Example 14: Phaser JSON Hash Export

User Request:

"Export my spritesheet with Phaser 3 compatible JSON hash format"

Approach:

  1. Export spritesheet
  2. Use Phaser's JSON hash structure
  3. Include all frame data with string keys

Tool Calls:

// Export Phaser-compatible spritesheet
mcp__aseprite__export_spritesheet({
  filename: "phaser-sprite.png",
  sheetType: "grid",
  columns: 4,
  rows: 2,
  fromFrame: 1,
  toFrame: 8,
  padding: 0,
  jsonData: true,
  jsonFilename: "phaser-sprite.json",
  jsonFormat: "hash"        // Phaser JSON hash format
})

Result: A spritesheet with Phaser 3 JSON hash format for easy loading.

Visual Description: The JSON uses Phaser's hash format where each frame is a key-value pair:

{
  "frames": {
    "frame0.png": {
      "frame": { "x": 0, "y": 0, "w": 32, "h": 32 },
      "rotated": false,
      "trimmed": false,
      "spriteSourceSize": { "x": 0, "y": 0, "w": 32, "h": 32 },
      "sourceSize": { "w": 32, "h": 32 }
    },
    // ... more frames
  }
}

In Phaser, load with: this.load.atlas('sprite', 'phaser-sprite.png', 'phaser-sprite.json')
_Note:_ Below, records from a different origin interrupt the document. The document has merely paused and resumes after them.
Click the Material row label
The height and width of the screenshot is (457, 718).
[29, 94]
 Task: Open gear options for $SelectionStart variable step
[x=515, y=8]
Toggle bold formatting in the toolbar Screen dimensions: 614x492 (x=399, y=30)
Example 15: Export Multiple Animations Separately

User Request:

"Export each of my tagged animations as separate files for easier game engine management"

Approach:

  1. Get list of animation tags
  2. Export each tag as separate file
  3. Create organized file structure

Tool Calls:

// Get sprite info with tags
const spriteInfo = mcp__aseprite__get_sprite_info()
// Returns: { tags: ["idle", "walk", "attack"], ... }

// Export idle animation
mcp__aseprite__export_spritesheet({
  filename: "character-idle.png",
  sheetType: "horizontal",
  tag: "idle",              // Export only frames in this tag
  padding: 0,
  jsonData: true,
  jsonFilename: "character-idle.json"
})

// Export walk animation
mcp__aseprite__export_spritesheet({
  filename: "character-walk.png",
  sheetType: "horizontal",
  tag: "walk",              // Export only frames in this tag
  padding: 0,
  jsonData: true,
  jsonFilename: "character-walk.json"
})

// Export attack animation
mcp__aseprite__export_spritesheet({
  filename: "character-attack.png",
  sheetType: "horizontal",
  tag: "attack",            // Export only frames in this tag
  padding: 0,
  jsonData: true,
  jsonFilename: "character-attack.json"
})

Result: Three separate spritesheet files, each containing one animation with its own JSON.

Visual Description: The export creates:

  • character-idle.png: 128x32 (4 frames)
  • character-walk.png: 128x32 (4 frames)
  • character-attack.png: 192x32 (6 frames)

Plus corresponding JSON files. This organization makes it easy to load only needed animations in game engines and manage animation states separately.


Summary

This examples collection demonstrates the pixel-art-exporter skill's capabilities:

  • Single images (Examples 1-4): PNG exports with various options (transparency, backgrounds, scaling, layers)
  • Animated GIFs (Examples 5-7): Full animations, optimized versions, specific frame ranges
  • Spritesheets (Examples 8-11): Horizontal strips, grids, packed layouts, with JSON metadata
  • Game engine integration (Examples 12-15): Unity, Godot, Phaser formats, and organized multi-file exports

Each example shows complete MCP tool call syntax with practical export scenarios for web, games, and various platforms. The progression demonstrates flexibility from simple PNG exports to complex multi-format game engine pipelines.